Secondly, there’s some reasonably good implementations for a latent normal model (e.g. the Amelia R package), but for some reason count data is not that commonly covered (e.g. Amelia does not cover it, but covers ordinal, categorical etc. really nicely). I’m not really sure whether there’s any real reason why Poisson with a latent normal random effect is particularly hard to deal with? I would have thought not.

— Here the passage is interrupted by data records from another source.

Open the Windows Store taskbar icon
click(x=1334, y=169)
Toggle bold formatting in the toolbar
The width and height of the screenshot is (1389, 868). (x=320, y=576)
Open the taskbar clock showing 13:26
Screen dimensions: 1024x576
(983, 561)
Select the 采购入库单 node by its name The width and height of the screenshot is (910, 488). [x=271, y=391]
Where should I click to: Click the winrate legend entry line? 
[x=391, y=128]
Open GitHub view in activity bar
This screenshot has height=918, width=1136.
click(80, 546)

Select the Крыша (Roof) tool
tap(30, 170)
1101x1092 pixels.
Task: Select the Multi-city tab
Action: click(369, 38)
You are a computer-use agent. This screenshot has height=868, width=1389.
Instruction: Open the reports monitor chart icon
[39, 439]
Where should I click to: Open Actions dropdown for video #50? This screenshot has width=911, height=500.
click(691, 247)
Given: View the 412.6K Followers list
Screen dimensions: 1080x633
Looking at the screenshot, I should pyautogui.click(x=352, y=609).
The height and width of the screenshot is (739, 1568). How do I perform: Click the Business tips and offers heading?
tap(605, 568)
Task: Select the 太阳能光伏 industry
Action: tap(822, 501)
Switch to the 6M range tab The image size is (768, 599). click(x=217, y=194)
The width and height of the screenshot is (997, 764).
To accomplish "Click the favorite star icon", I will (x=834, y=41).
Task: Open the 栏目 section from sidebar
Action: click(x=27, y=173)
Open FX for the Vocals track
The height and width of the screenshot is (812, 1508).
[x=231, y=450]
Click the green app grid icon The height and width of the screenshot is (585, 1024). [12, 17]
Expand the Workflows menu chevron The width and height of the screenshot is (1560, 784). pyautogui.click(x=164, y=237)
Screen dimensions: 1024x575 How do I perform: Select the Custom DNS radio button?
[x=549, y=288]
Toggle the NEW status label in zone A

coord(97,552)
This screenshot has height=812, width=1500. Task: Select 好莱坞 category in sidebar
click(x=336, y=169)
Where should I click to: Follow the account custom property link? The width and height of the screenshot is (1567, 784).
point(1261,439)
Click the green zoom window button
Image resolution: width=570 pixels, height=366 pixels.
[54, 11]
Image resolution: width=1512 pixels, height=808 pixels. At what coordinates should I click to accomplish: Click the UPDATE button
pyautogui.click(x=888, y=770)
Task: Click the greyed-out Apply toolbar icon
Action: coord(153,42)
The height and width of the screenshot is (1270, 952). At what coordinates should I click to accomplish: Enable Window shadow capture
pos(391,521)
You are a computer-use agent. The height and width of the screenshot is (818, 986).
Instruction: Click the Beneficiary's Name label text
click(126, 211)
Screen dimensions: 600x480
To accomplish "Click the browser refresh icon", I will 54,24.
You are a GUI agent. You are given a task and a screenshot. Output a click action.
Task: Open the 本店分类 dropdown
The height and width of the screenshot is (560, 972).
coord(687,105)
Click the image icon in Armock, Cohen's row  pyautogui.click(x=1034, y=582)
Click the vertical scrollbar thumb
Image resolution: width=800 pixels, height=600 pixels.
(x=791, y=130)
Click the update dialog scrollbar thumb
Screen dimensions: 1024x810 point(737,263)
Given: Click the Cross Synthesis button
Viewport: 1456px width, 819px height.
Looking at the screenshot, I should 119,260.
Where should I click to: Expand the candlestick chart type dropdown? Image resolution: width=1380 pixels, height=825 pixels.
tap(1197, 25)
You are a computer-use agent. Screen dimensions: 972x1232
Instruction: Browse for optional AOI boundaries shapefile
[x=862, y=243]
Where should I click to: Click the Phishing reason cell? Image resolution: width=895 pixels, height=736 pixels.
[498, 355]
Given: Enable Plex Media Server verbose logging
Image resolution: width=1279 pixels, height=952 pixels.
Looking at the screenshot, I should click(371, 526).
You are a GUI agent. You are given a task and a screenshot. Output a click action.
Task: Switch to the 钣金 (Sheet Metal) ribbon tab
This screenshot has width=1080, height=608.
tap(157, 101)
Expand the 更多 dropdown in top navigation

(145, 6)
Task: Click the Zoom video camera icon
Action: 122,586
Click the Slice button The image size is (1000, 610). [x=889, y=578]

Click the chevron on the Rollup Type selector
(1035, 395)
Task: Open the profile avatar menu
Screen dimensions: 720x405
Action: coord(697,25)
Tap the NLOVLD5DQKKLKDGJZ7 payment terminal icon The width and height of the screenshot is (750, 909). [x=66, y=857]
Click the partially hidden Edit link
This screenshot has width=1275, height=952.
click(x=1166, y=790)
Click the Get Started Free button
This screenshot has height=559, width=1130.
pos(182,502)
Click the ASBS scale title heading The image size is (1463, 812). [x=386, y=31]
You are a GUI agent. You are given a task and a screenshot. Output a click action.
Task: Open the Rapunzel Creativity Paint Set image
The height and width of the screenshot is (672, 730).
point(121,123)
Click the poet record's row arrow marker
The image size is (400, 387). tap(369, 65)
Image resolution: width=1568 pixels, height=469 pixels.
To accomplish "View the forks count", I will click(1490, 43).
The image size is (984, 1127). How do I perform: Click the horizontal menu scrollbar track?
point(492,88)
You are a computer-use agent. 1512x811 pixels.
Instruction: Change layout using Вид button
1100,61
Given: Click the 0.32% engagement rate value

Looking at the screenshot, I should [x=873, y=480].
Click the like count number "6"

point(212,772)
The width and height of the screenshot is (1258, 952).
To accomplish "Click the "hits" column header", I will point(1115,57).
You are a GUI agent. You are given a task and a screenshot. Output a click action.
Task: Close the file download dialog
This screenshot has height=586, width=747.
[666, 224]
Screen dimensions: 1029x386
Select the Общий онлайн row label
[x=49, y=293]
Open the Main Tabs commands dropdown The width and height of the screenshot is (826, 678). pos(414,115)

Thirdly, a random effects Poisson model might be a pretty decent choice. Depending on what you mean by large, rstanarm can fit such a model pretty fast (as these things go with MCMC samplers, anyway). The negative binomial model (or rather Poisson with Gamma-random effect) is usually computationally a bit more tricky (but that has been worked on a good bit, e.g. Keene, O.N., Roger, J.H., Hartley, B.F. and Kenward, M.G., 2014. Missing data sensitivity analysis for recurrent event data using controlled imputation. Pharmaceutical statistics , 13 (4), pp.258-264. or Roger, J.H., Bratton, D.J., Mayer, B., Abellan, J.J. and Keene, O.N., 2019. Treatment policy estimands for recurrent event data using data collected after cessation of randomised treatment. Pharmaceutical statistics , 18 (1), pp.85-95. ; I’m also involved in another planned one on this topic).
I’m a bit confused why a beta-binoial would be appropriate. That’s more for a binary outcome when there’s a beta-distributed random effect on the probability scale across units, is it not?